The bitterness of sheer starvation would assuredly have been his, had not fortune, with sly mockery and with perhaps a desire to save Gauguin for better things, sent him means of salvation. A brother of his father died in Orleans, well-to-do and a bachelor. From his estate, Gauguin inherited thirteen thousand francs.

The exhibition had been a mistake, but his next move was sheer folly. Instead of reflecting calmly upon his situation, he rented a studio and determined to make one more attempt to impress and startle Paris. Morice admits that this was done at the insistence of his so-called friends. If this was the case Gauguin would have done well had he uttered the well-known prayer, "Deliver me from my friends!" For Morice, even, admitted later that it was, under the circumstances, a mistake.

About Gauguin's studio and his life at this period the legends have grown with the years. It is undoubtedly a fact that his walls were colored pale yellow, and his windows painted with Tahitian subjects in imitation of stained glass (these same windows were, by the way, on exhibition at a dealer's in Paris a few years ago). It is true that his rooms were decorated with trophies, boomerangs, wooden clubs, spears. It is true that he kept a monkey and a model, a mulatto woman who is said to have come from Java and who was certainly more of a trial to him than anything else. It is true also that he wore a strange costume, consisting of a long blue riding coat with pearl buttons, a blue waistcoat embroidered yellow, brown pantaloons, and a gray slouch hat with a blue ribbon. But the importance of these and of similar details is very slight. Gauguin has been dead now for some years and it is time that the recollection of these pitiable attempts to attract the attention of heedless Paris were dead also and forgotten.
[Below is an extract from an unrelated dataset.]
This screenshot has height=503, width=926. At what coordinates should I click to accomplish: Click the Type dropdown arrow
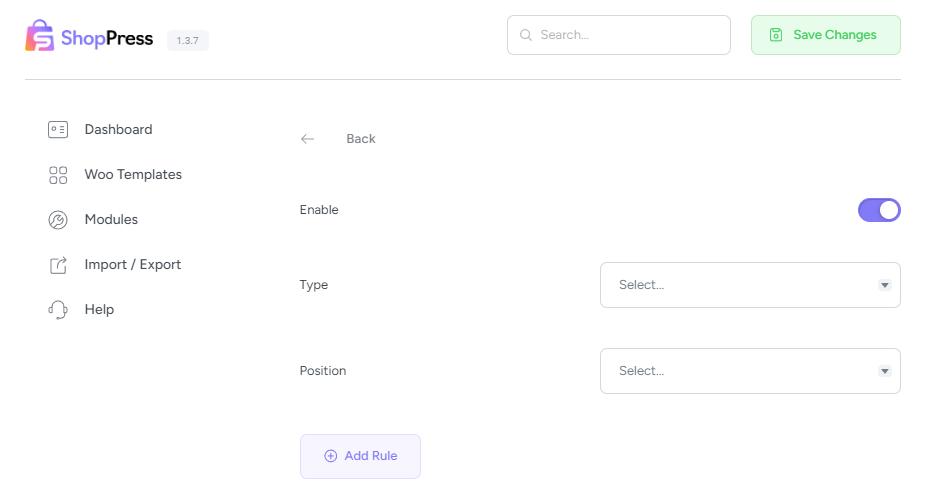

Despite this parade of self-satisfied vanity, Gauguin found himself ill-at-ease. The facile adulation of the symbolists, who frequented the tea-parties he gave at his studio, could not hold him. He wandered off to Bruges, where he remained rapt with admiration before Memling and astounded, half-overwhelmed by the brutal energy of Rubens. He lost interest in the new pupils who offered themselves, Seguin and O'Connor. After a vain attempt to get a post from the Government as a resident in Oceania, he again drifted back to Pont-Aven.

There, one day, promenading upon the beach with the persistent mulatto model at his side, he was jeered at by some sailors. In a moment, all his ridiculous artifices and carefully-studied poses slipped from him. He was again a savage, fighting for the right to exist in his own way. He attacked the sailors but they were too many for him and one, slipping behind him, launched a well-aimed kick and broke his leg at the shin.

The mulatto fled, took a train to Paris, entered the empty studio, seized whatever she could lay her hands on and vanished. As for Gauguin, he lay on a stretcher, uttering not a groan but stoically rolling and smoking a cigarette.